Sebanyak 803 warga di Kabupaten Grobogan dilaporkan mengalami keracunan yang diduga berasal dari program Makan Bergizi Gratis (MBG). Dugaan awal mengarah pada menu ayam yang disajikan kepada para siswa.
Dugaan Keracunan dari Menu Ayam
Sekretaris Tim Satuan Tugas (Satgas) Percepatan MBG Jawa Tengah, Hanung Triyono, menyatakan bahwa indikasi kuat keracunan berasal dari menu ayam. “Dugaan sementara (sumber keracunan) pada menu ayam,” ujar Hanung dilansir detikJateng, Selasa (13/1/2026).
Menu yang disantap oleh para siswa pada hari kejadian meliputi nasi kuning, telur dadar, tempe orek, dan abon. Penyedia program MBG ini adalah dari SPPG Grobogan Gubug Kwaron 1.
Ratusan Korban dan Tindakan Penanganan
Dari total 803 orang yang terdampak, 54 di antaranya masih menjalani perawatan intensif di rumah sakit. “SPPG-nya dari SPPG Grobogan Gubug Kwaron 1. Statusnya sekarang berhenti operasional sementara.
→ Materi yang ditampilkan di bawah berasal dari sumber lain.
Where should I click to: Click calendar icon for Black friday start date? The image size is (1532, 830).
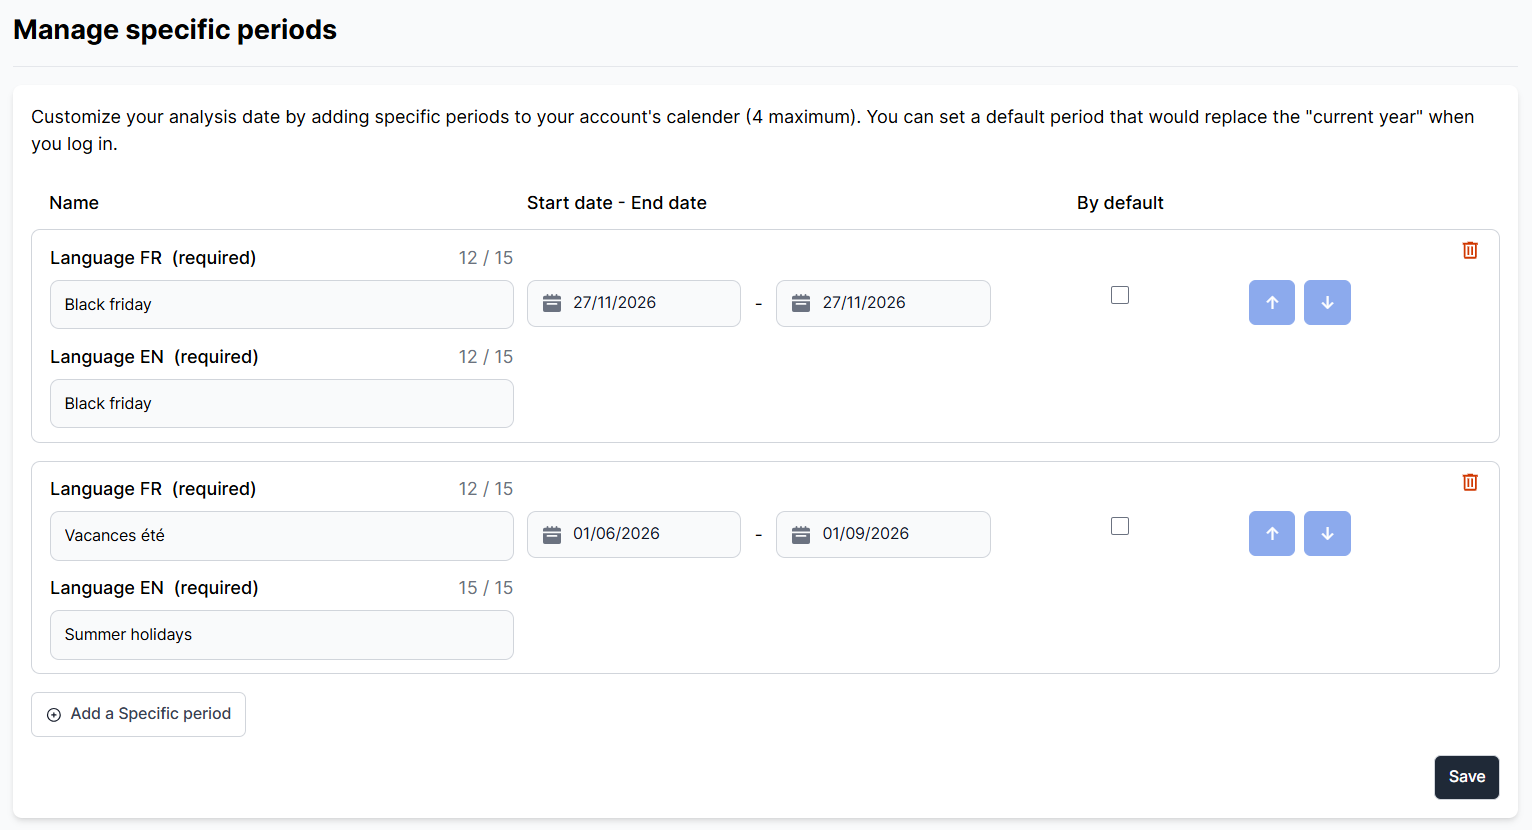point(552,303)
Jumlah penerima manfaat 2.904 orang,” jelas Hanung.
Menyikapi kejadian luar biasa (KLB) ini, tim investigasi dari Badan Gizi Nasional (BGN), bersama kepala regional, wakil kepala regional, dan koordinator wilayah, telah melakukan inspeksi kepatuhan terhadap SPPG. Seluruh biaya pengobatan pasien akan ditanggung oleh BGN.
“SPPG yang terjadi KLB telah diberhentikan operasional sementara sampai dengan batas waktu yang belum ditentukan,” tegas Hanung.